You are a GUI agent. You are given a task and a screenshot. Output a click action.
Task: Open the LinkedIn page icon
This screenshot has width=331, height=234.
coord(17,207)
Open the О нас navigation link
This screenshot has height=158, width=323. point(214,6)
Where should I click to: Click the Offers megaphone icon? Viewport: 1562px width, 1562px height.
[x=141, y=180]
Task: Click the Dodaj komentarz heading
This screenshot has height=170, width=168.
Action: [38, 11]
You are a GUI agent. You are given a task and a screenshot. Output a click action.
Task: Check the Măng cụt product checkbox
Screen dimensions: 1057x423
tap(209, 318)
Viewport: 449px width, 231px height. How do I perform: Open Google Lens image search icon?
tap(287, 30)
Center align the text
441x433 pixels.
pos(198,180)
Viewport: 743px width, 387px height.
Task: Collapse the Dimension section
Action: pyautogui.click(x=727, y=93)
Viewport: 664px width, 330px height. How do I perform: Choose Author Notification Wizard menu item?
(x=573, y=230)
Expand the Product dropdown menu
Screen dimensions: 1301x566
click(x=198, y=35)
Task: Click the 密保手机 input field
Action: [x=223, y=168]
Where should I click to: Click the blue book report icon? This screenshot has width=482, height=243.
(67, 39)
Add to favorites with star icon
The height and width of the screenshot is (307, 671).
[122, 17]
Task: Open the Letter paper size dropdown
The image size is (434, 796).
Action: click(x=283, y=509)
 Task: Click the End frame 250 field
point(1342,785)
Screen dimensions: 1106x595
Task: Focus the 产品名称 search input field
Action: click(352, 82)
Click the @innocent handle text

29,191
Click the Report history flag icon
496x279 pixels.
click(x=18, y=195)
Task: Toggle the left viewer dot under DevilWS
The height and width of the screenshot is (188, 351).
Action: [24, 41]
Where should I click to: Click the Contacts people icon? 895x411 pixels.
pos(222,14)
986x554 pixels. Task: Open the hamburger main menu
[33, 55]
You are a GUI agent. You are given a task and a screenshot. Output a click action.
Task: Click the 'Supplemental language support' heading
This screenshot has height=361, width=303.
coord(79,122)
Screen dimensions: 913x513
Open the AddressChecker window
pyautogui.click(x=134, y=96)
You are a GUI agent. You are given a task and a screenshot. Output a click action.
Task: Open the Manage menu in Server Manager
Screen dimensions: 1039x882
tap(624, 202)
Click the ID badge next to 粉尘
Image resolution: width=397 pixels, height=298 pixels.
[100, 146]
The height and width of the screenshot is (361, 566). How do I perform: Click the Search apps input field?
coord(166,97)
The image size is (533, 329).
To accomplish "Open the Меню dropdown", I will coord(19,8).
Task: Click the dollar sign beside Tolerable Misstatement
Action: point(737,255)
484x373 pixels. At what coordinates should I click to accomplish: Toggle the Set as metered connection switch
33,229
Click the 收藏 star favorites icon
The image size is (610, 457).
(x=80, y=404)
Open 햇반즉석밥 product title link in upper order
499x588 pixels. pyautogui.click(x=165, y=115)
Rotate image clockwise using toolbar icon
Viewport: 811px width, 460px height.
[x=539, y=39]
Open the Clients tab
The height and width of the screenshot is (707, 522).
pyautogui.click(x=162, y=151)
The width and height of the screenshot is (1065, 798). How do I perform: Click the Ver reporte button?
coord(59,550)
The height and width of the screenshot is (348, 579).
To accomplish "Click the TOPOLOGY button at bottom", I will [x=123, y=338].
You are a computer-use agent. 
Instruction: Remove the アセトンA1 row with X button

- [WORK INSTRUCTIONS] Exactly as written, set down all of the material.

- [OUTPUT OF THE EXERCISE]
You are a GUI agent. You are given a task and a screenshot. Output a click action.
Task: Open the LinkedIn page icon
This screenshot has width=331, height=234.
coord(17,207)
Open the О нас navigation link
This screenshot has height=158, width=323. point(214,6)
Where should I click to: Click the Offers megaphone icon? Viewport: 1562px width, 1562px height.
[x=141, y=180]
Task: Click the Dodaj komentarz heading
This screenshot has height=170, width=168.
Action: [38, 11]
You are a GUI agent. You are given a task and a screenshot. Output a click action.
Task: Check the Măng cụt product checkbox
Screen dimensions: 1057x423
tap(209, 318)
Viewport: 449px width, 231px height. How do I perform: Open Google Lens image search icon?
tap(287, 30)
Center align the text
441x433 pixels.
pos(198,180)
Viewport: 743px width, 387px height.
Task: Collapse the Dimension section
Action: pyautogui.click(x=727, y=93)
Viewport: 664px width, 330px height. How do I perform: Choose Author Notification Wizard menu item?
(x=573, y=230)
Expand the Product dropdown menu
Screen dimensions: 1301x566
click(x=198, y=35)
Task: Click the 密保手机 input field
Action: [x=223, y=168]
Where should I click to: Click the blue book report icon? This screenshot has width=482, height=243.
(67, 39)
Add to favorites with star icon
The height and width of the screenshot is (307, 671).
[122, 17]
Task: Open the Letter paper size dropdown
The image size is (434, 796).
Action: click(x=283, y=509)
 Task: Click the End frame 250 field
point(1342,785)
Screen dimensions: 1106x595
Task: Focus the 产品名称 search input field
Action: click(352, 82)
Click the @innocent handle text

29,191
Click the Report history flag icon
496x279 pixels.
click(x=18, y=195)
Task: Toggle the left viewer dot under DevilWS
The height and width of the screenshot is (188, 351).
Action: [24, 41]
Where should I click to: Click the Contacts people icon? 895x411 pixels.
pos(222,14)
986x554 pixels. Task: Open the hamburger main menu
[33, 55]
You are a GUI agent. You are given a task and a screenshot. Output a click action.
Task: Click the 'Supplemental language support' heading
This screenshot has height=361, width=303.
coord(79,122)
Screen dimensions: 913x513
Open the AddressChecker window
pyautogui.click(x=134, y=96)
You are a GUI agent. You are given a task and a screenshot. Output a click action.
Task: Open the Manage menu in Server Manager
Screen dimensions: 1039x882
tap(624, 202)
Click the ID badge next to 粉尘
Image resolution: width=397 pixels, height=298 pixels.
[100, 146]
The height and width of the screenshot is (361, 566). How do I perform: Click the Search apps input field?
coord(166,97)
The image size is (533, 329).
To accomplish "Open the Меню dropdown", I will coord(19,8).
Task: Click the dollar sign beside Tolerable Misstatement
Action: point(737,255)
484x373 pixels. At what coordinates should I click to accomplish: Toggle the Set as metered connection switch
33,229
Click the 收藏 star favorites icon
The image size is (610, 457).
(x=80, y=404)
Open 햇반즉석밥 product title link in upper order
499x588 pixels. pyautogui.click(x=165, y=115)
Rotate image clockwise using toolbar icon
Viewport: 811px width, 460px height.
[x=539, y=39]
Open the Clients tab
The height and width of the screenshot is (707, 522).
pyautogui.click(x=162, y=151)
The width and height of the screenshot is (1065, 798). How do I perform: Click the Ver reporte button?
coord(59,550)
The height and width of the screenshot is (348, 579).
To accomplish "Click the TOPOLOGY button at bottom", I will [x=123, y=338].
You are a computer-use agent. 
Instruction: Remove the アセトンA1 row with X button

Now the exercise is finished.